제시 자료 →
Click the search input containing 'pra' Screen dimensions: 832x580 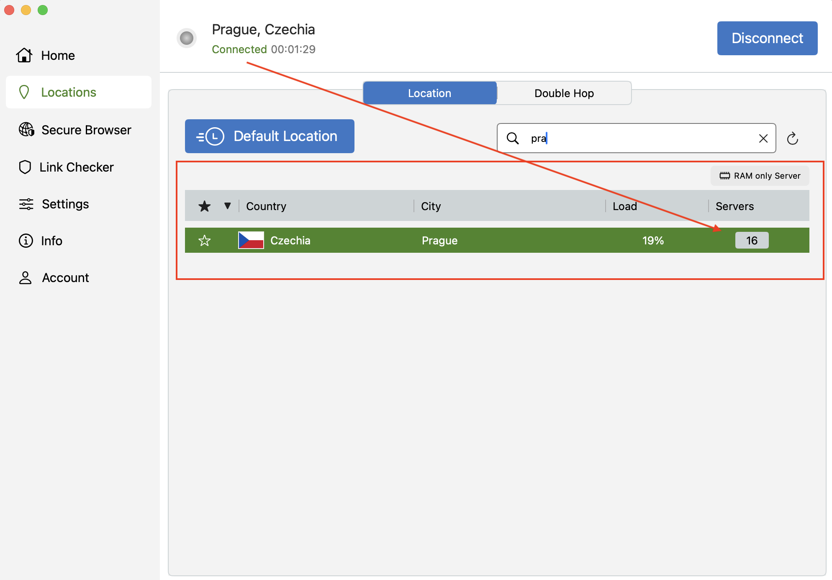[x=640, y=139]
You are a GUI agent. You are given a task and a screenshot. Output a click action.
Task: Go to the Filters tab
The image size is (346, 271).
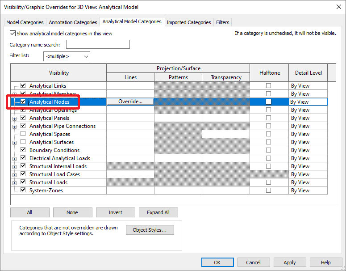[x=222, y=22]
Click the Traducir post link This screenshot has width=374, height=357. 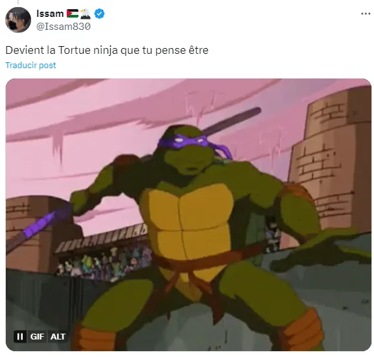coord(30,65)
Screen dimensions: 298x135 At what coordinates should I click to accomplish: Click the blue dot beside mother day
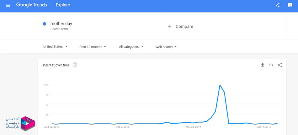(45, 24)

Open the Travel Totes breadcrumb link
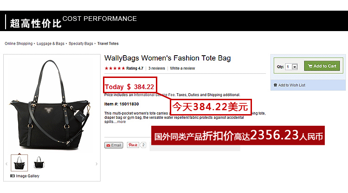[108, 44]
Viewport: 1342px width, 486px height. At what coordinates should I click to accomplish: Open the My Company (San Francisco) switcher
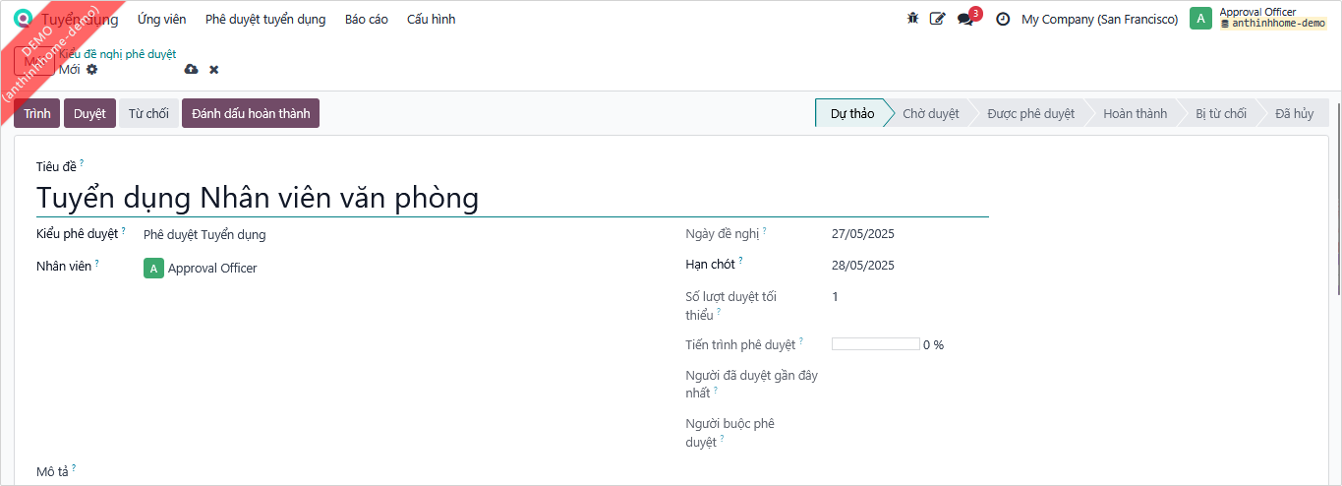[x=1099, y=19]
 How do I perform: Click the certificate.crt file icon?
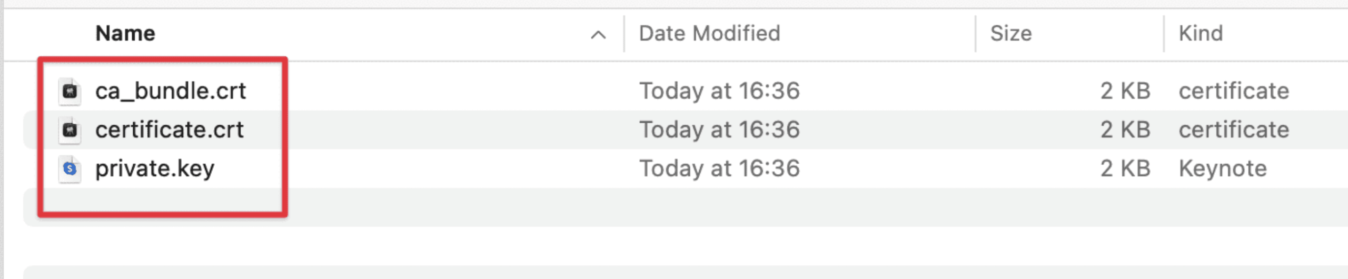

과제 목표 →
"Viewport: 1342px width, 486px"이 들어 있는 줄에서 시작해 마지막 행에서 끝나는 부분만 요청까지 포함해 다시 쓰되, 답에 있는 좌표 숫자는 모두 0.6배로 줄이고 정수로 반올림하세요(0.5는 올림). 그림은 답에서 빼세요.

연습 정답 →
Viewport: 1342px width, 486px height. At what coordinates should I click to accomplish: Open the My Company (San Francisco) switcher
[x=659, y=11]
 How do I perform: Click the certificate.crt file icon?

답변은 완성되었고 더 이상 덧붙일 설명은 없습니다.